Republicano volta a acusar o STF de “caça às bruxas” e critica julgamento do ex-presidente brasileiro
O presidente dos Estados Unidos, Donald Trump, voltou a comentar publicamente sobre o ex-presidente brasileiro Jair Bolsonaro (PL) nesta terça-feira (15), ao deixar a Casa Branca. Questionado por jornalistas, Trump afirmou que não é amigo pessoal de Bolsonaro, mas o considera “um bom homem” e voltou a dizer que o julgamento que ele enfrenta no Brasil é parte de uma “caça às bruxas”.
“Ele não é como um amigo meu. É alguém que eu conheço como representante de milhões de brasileiros. Ele ama o país, lutou muito por essas pessoas, e agora querem colocá-lo na prisão”, declarou o republicano.
Trump demonstrou interesse no processo judicial ao perguntar: “Ele ainda não foi condenado, certo?”, e criticou o que considera ações desproporcionais do Supremo Tribunal Federal (STF).
“Ninguém está feliz com o que o Brasil está fazendo. Bolsonaro foi um presidente respeitado”, afirmou Trump.
Essa é a segunda manifestação pública do ex-presidente americano sobre Bolsonaro em menos de uma semana.

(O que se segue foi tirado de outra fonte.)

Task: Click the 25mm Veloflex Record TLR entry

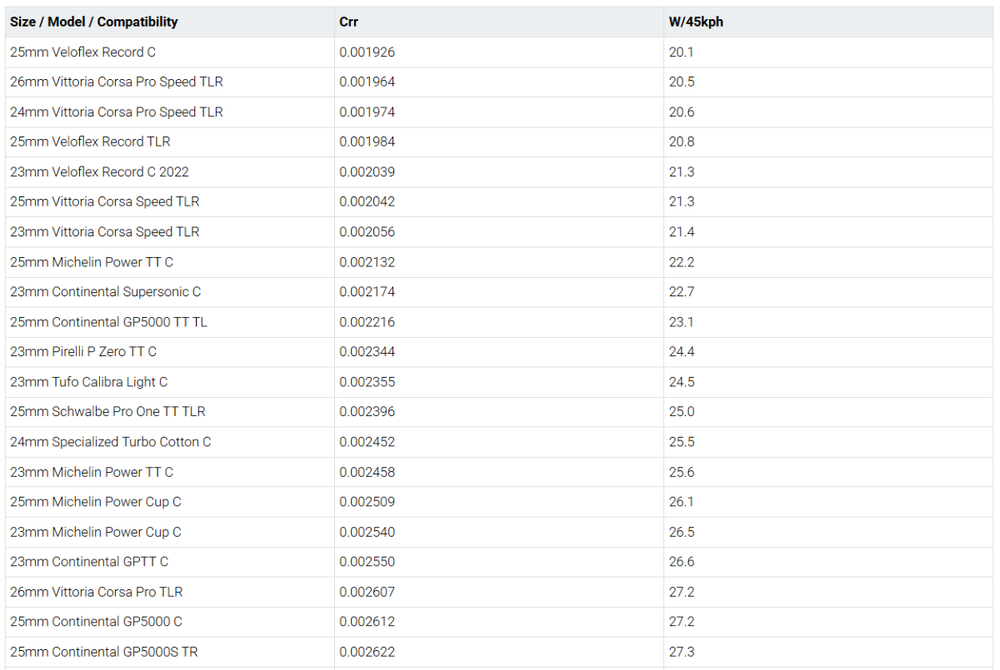Action: (90, 142)
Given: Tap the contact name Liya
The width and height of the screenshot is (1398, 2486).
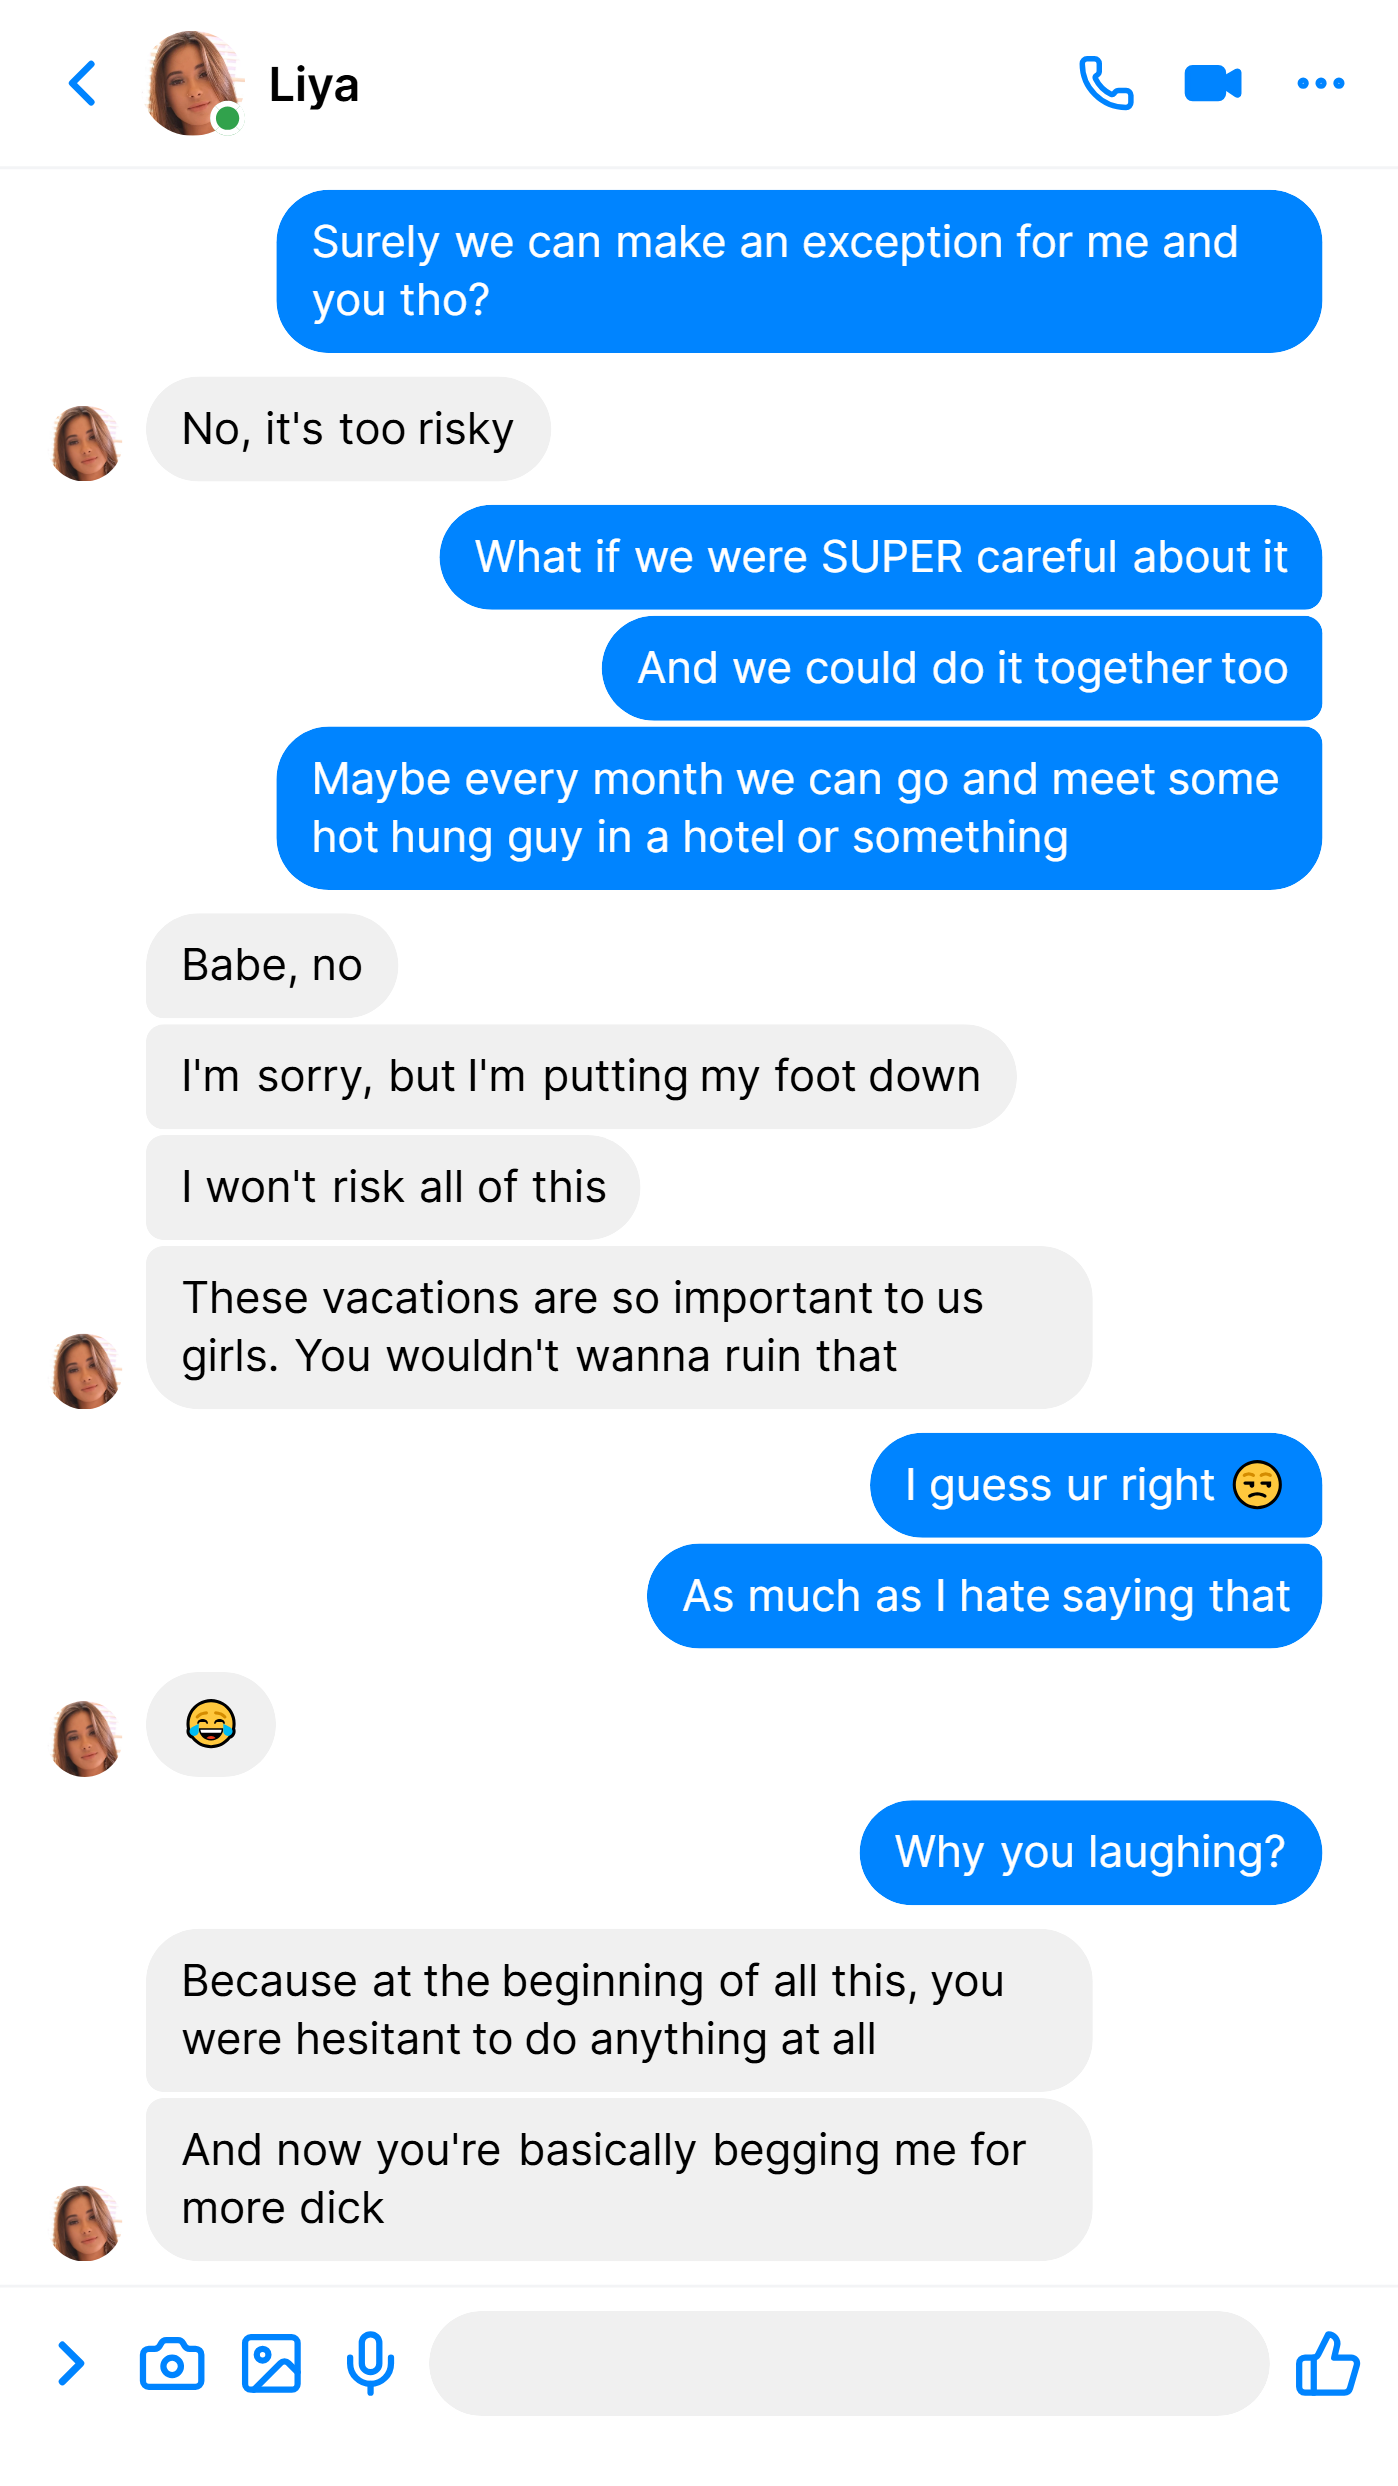Looking at the screenshot, I should [314, 85].
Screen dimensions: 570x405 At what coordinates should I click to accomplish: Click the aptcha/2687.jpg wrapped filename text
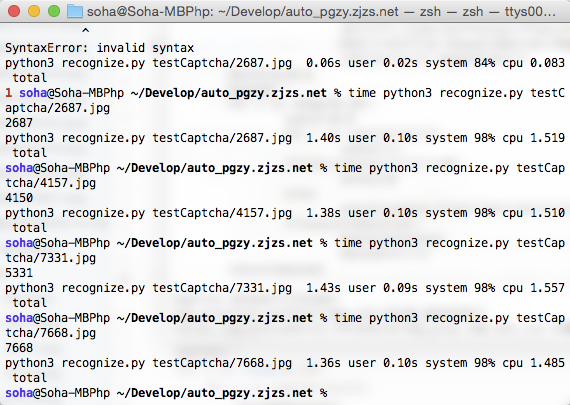[x=57, y=108]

Em carta divulgada recentemente, Trump anunciou uma sobretaxa de 50% sobre todos os produtos brasileiros a partir de 1º de agosto, atacou o STF e classificou o julgamento de Bolsonaro como uma “vergonha internacional”.
Na mesma mensagem, Trump também acusou o STF de censurar ilegalmente redes sociais americanas, mencionando plataformas como X (ex-Twitter), YouTube, Meta e Rumble — esta última alvo de nova ordem de remoção, determinada pelo ministro Alexandre de Moraes, contra uma conta ligada ao comentarista Rodrigo Constantino, cidadão americano.
Diante das declarações de Trump e da escalada da tensão diplomática, o presidente Luiz Inácio Lula da Silva (PT) respondeu com firmeza.
“A defesa da democracia no Brasil é um tema que compete aos brasileiros. Somos um país soberano”, disse Lula em nota oficial.
Em meio à polêmica, o deputado licenciado Eduardo Bolsonaro (PL-SP) e o ex-apresentador Paulo Figueiredo estão em Washington para uma nova rodada de conversas com aliados de Trump e congressistas americanos. O foco é a situação jurídica do ex-presidente brasileiro e a pressão sobre o STF, especialmente sobre as decisões de Moraes, criticadas por setores ligados às big techs.
A tensão entre os dois países agora mistura política interna, liberdade de expressão, relações comerciais e influência internacional, colocando o Brasil no centro de um debate global sobre democracia, censura e soberania.